1. I never criticized the authors for not defending moral realism in the essay itself. I don’t think that they should have. Nevertheless, they should be asked to defend moral realism, since I think it’s an indefensible position and is obviously relevant to what they study.

2. I read a little bit about Enoch’s deliberative indispensability argument, and I am probably misunderstanding it, but it appears to me (given my limited knowledge of it) to be a defense of moral realism’s instrumental value. But the instrumental value, even “indispensability,” of treating moral claims as “true,” does nothing to make any particular moral claim truer than any other. In other words, one could believe that moral realism is instrumentally indispensable without being a moral realist. (And for the record, I have serious problems with calling moral realism deliberatively “indispensable.” I deliberative about morality all the time without taking any of my moral intuitions to be “true,” and I would argue that I deliberate more effectively about morality than most people because I don’t mistake my or anyone else’s moral claims as anything but preferences, affective states, and so on.)

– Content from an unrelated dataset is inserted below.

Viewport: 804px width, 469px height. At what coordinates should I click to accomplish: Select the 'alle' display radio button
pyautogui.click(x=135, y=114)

3. I’m probably misunderstanding Enoch’s argument, so feel free to correct me and/or defend Enoch’s claims in terms that are more accurate to the case he’s actually making for moral realism. I’m interested in learning more about it, especially since I’m assuming that I’m misunderstanding it and criticizing it unfairly.

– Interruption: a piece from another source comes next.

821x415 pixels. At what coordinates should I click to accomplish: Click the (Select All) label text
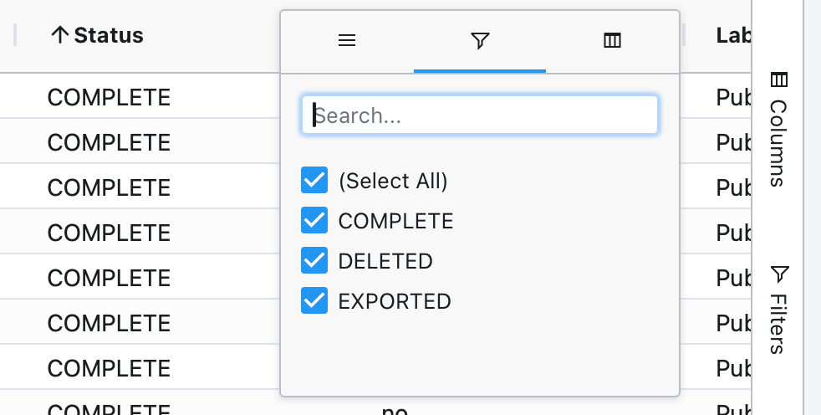tap(393, 181)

4. I mostly agree that moral realism is commonsensical and intuitive. (I actually believe that deontological moral claims are commonsensical and intuitive, but since most deontologists are also moral realists, I’m just splitting hairs.) But that is no reason for a scientist to be a moral realist, especially when this view is so relevant to what they study. Would you argue that an economist should believe the sunk-cost fallacy just because it’s commonsensical and intuitive? Would you argue that a cosmologist should believe that the sun revolves around the earth just because it’s commonsensical and intuitive? If not, then why should a moral psychologist believe in moral realism just because it’s commonsensical and intuitive?

5. Given that the “truth” of deontological moral claims cannot be investigated scientifically/ empirically, I would hope that a scientist/ empiricist would default to an anti-realist position when studying morality.

6. I am a realist about “hypothetical” moral claims (in the Kantian sense of the hypothetical imperative). But it would take me too long to elaborate that thought here, and being a “hypothetical moral realist” is probably just a contradiction in terms anyway …

(Not that short a summary, haha.)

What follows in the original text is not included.